1. Set up the code to run PEGASUS

Please follow the following steps in order to replicate the results presented in this paper:

Set up the code to run PEGASUS
Download and sort dataset used for our results
Use our datasets in the PEGASUS model

Details for each step are outlined below:

1. Set up the code to run PEGASUS

Please follow the instructions below which can additionally be found here.

1.1 PEGASUS library

Pre-training with Extracted Gap-sentences for Abstractive SUmmarization Sequence-to-sequence models, or PEGASUS, uses self-supervised objective Gap Sentences Generation (GSG) to train a transformer encoder-decoder model. The paper can be found on arXiv. ICML 2020 accepted.
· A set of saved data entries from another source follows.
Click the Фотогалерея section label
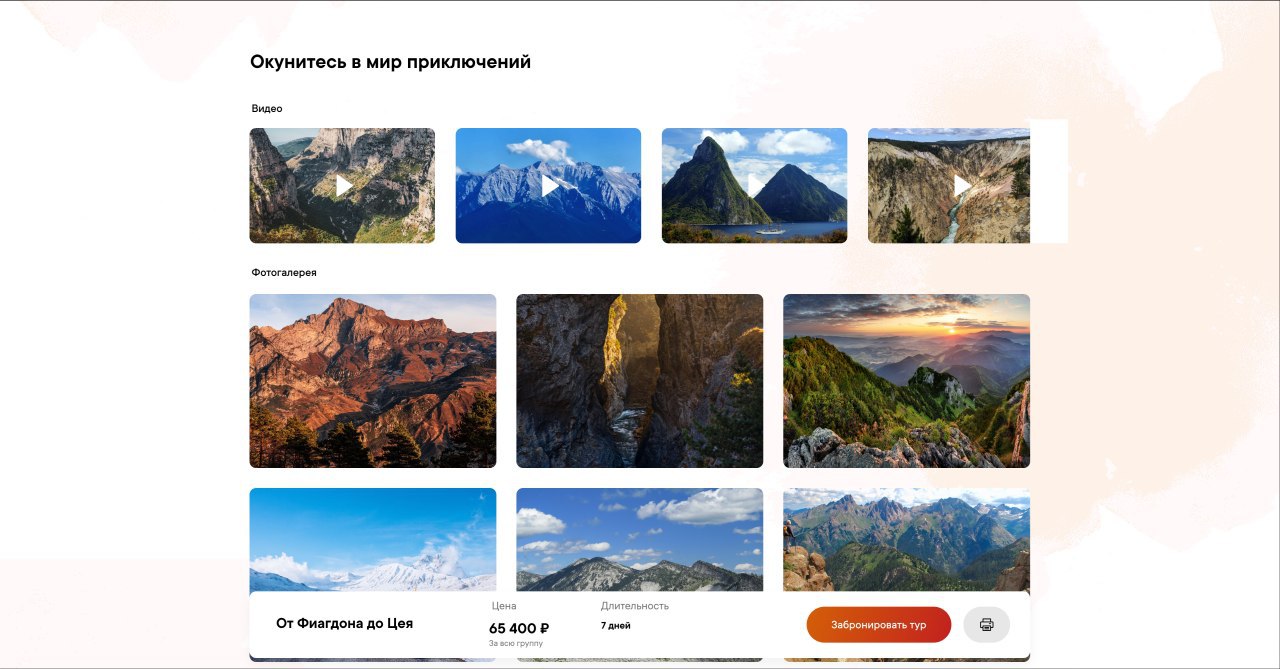 [x=284, y=272]
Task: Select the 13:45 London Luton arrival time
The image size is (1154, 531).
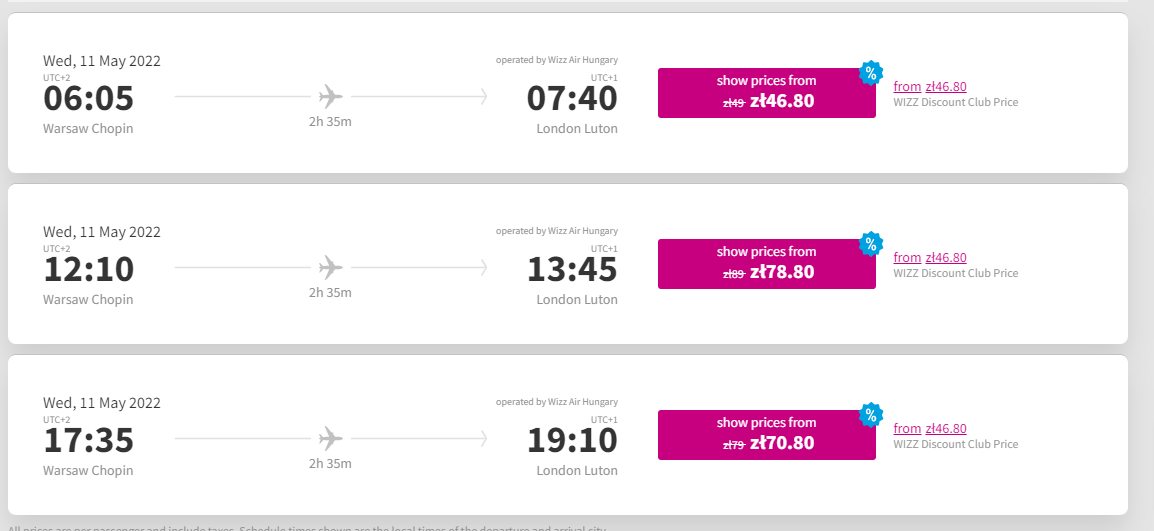Action: (572, 269)
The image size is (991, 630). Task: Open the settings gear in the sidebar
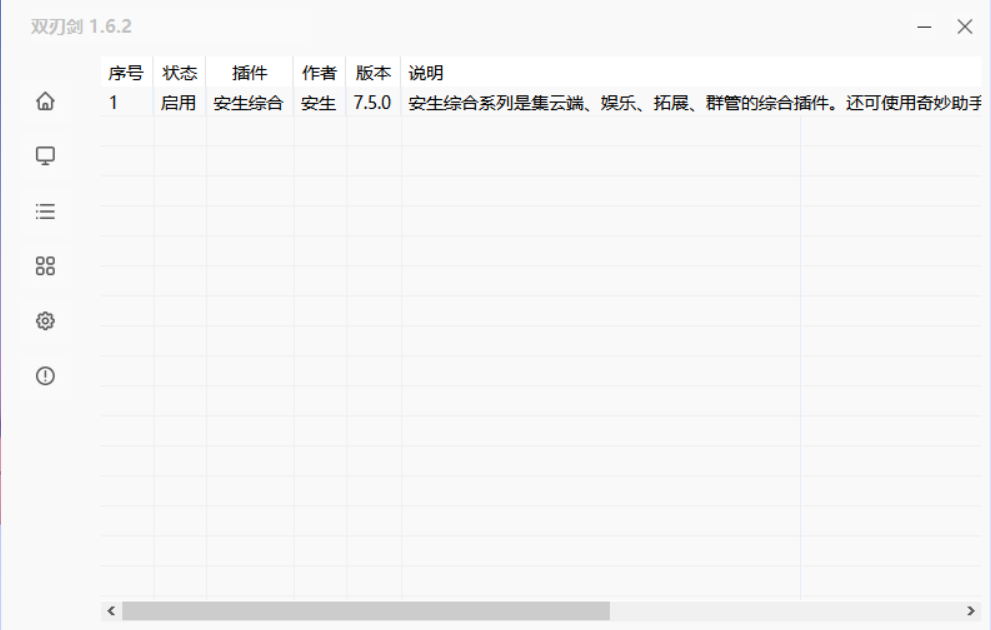tap(44, 321)
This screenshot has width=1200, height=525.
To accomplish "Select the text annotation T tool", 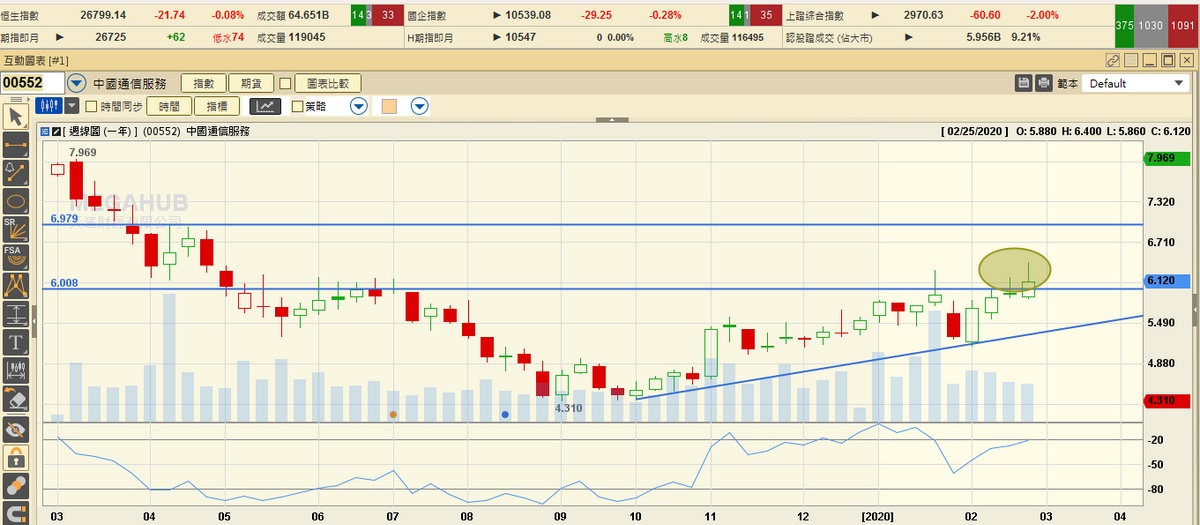I will pyautogui.click(x=15, y=343).
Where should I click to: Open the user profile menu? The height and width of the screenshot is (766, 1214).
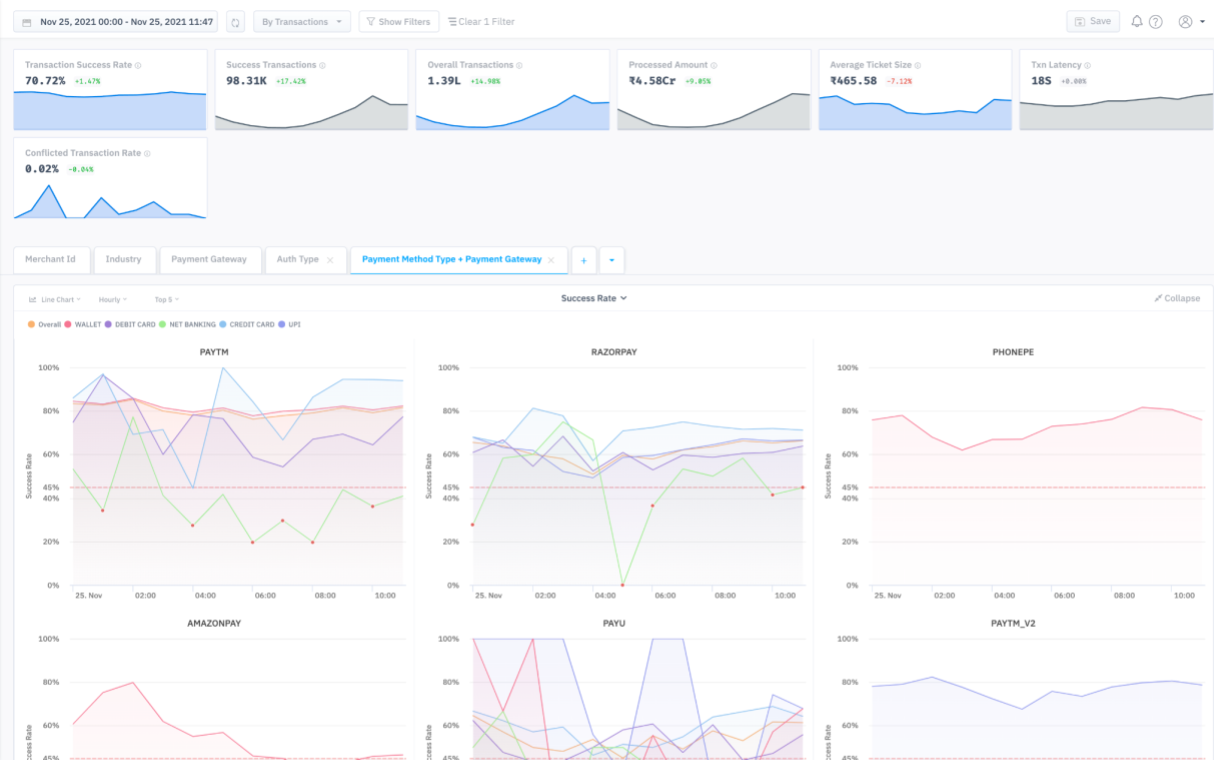point(1190,21)
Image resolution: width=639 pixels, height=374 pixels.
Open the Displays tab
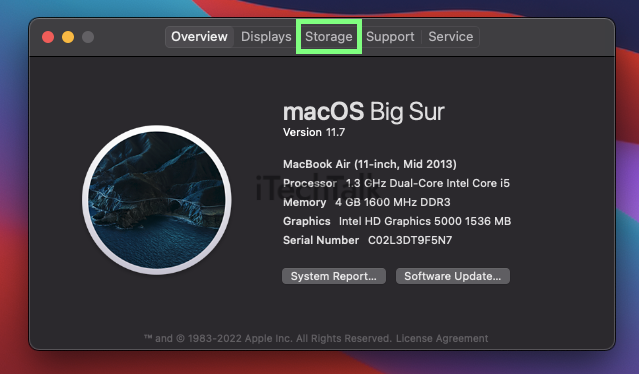(266, 37)
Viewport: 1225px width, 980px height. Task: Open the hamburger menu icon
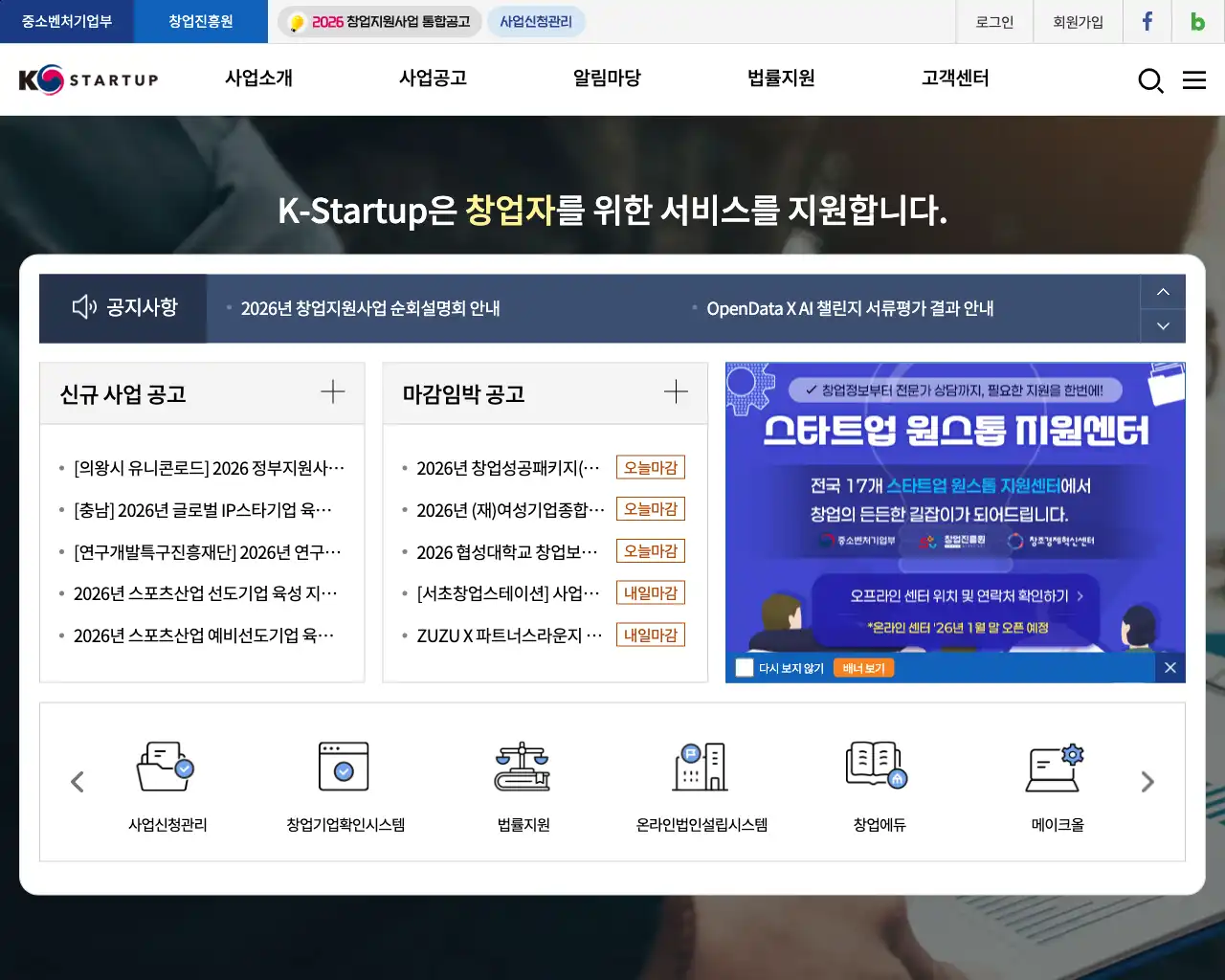(1194, 80)
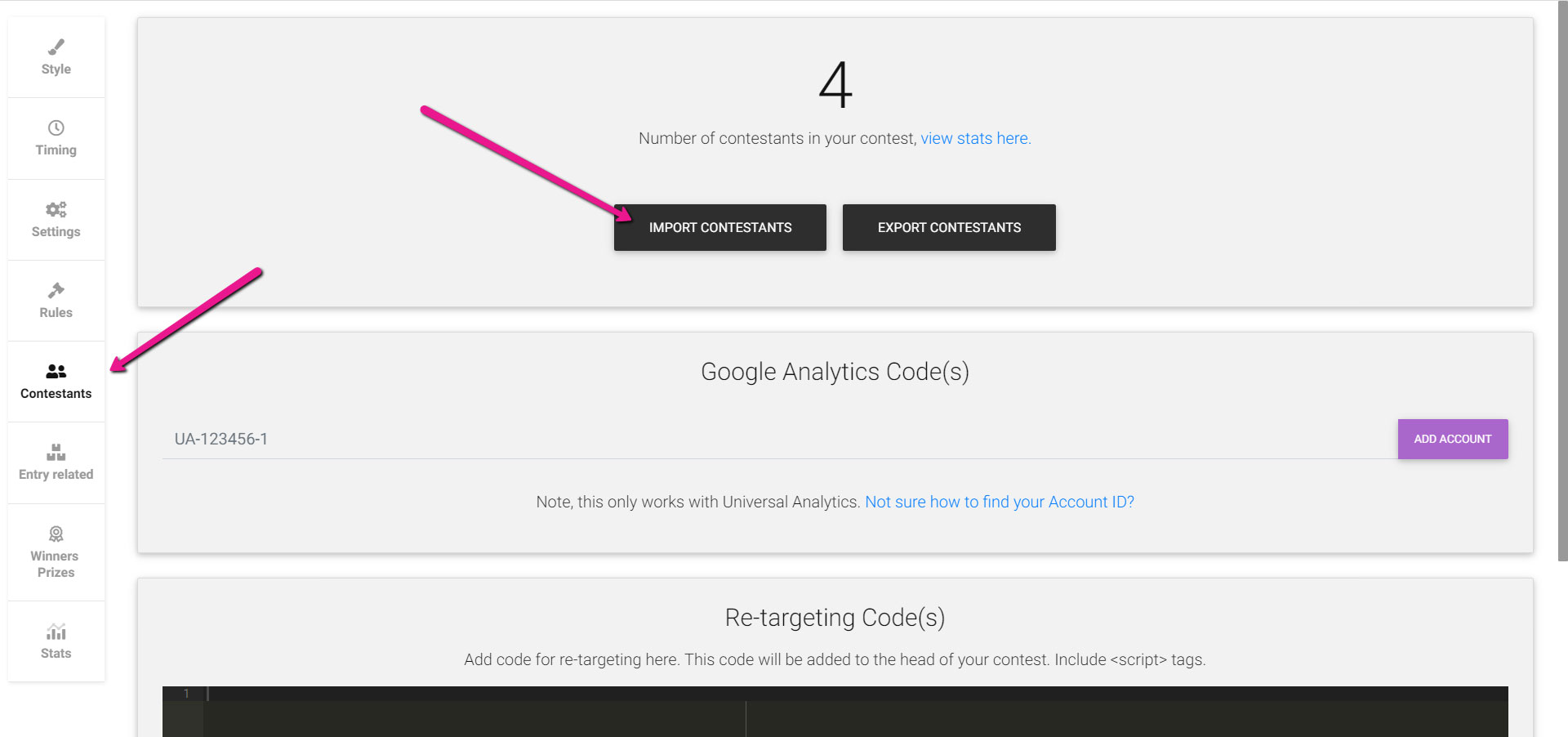The width and height of the screenshot is (1568, 737).
Task: Open the Entry related boxes icon
Action: pyautogui.click(x=56, y=452)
If you use this code or these models, please cite the following paper:

@misc{zhang2019pegasus,
    title={PEGASUS: Pre-training with Extracted Gap-sentences for Abstractive Summarization},
    author={Jingqing Zhang and Yao Zhao and Mohammad Saleh and Peter J. Liu},
    year={2019},
    eprint={1912.08777},
    archivePrefix={arXiv},
    primaryClass={cs.CL}
}

1.2 Setup

create an instance on google cloud with GPU (optional)

Please create a project first and create an instance

gcloud compute instances create \
  ${VM_NAME} \
  --zone=${ZONE} \
  --machine-type=n1-highmem-8 \
  --accelerator type=nvidia-tesla-v100,count=1 \
  --boot-disk-size=500GB \
  --image-project=ml-images \
  --image-family=tf-1-15 \
  --maintenance-policy TERMINATE --restart-on-failure

install library and dependencies

Clone library on github and install requirements.

git clone https://github.com/google-research/pegasus
cd pegasus
export PYTHONPATH=.
pip3 install -r requirements.txt

Download vocab, pretrained and fine-tuned checkpoints of all experiments from Google Cloud.

Alternatively in terminal, follow the instruction and install gsutil. Then

mkdir ckpt
gsutil cp -r gs://pegasus_ckpt/ ckpt/

1.3 Finetuning on downstream datasets

on existing dataset

Finetune on an existing dataset aeslc.

python3 pegasus/bin/train.py --params=aeslc_transformer \
--param_overrides=vocab_filename=ckpt/pegasus_ckpt/c4.unigram.newline.10pct.96000.model \
--train_init_checkpoint=ckpt/pegasus_ckpt/model.ckpt-1500000 \
--model_dir=ckpt/pegasus_ckpt/aeslc

If you would like to finetune on a subset of dataset, please refer to the example of input pattern.

Evaluate on the finetuned dataset.

python3 pegasus/bin/evaluate.py --params=aeslc_transformer \
--param_overrides=vocab_filename=ckpt/pegasus_ckpt/c4.unigram.newline.10pct.96000.model,batch_size=1,beam_size=5,beam_alpha=0.6 \
--model_dir=ckpt/pegasus_ckpt/aeslc

Note that the above example is using a single GPU so the batch_size is much smaller than the results reported in the paper.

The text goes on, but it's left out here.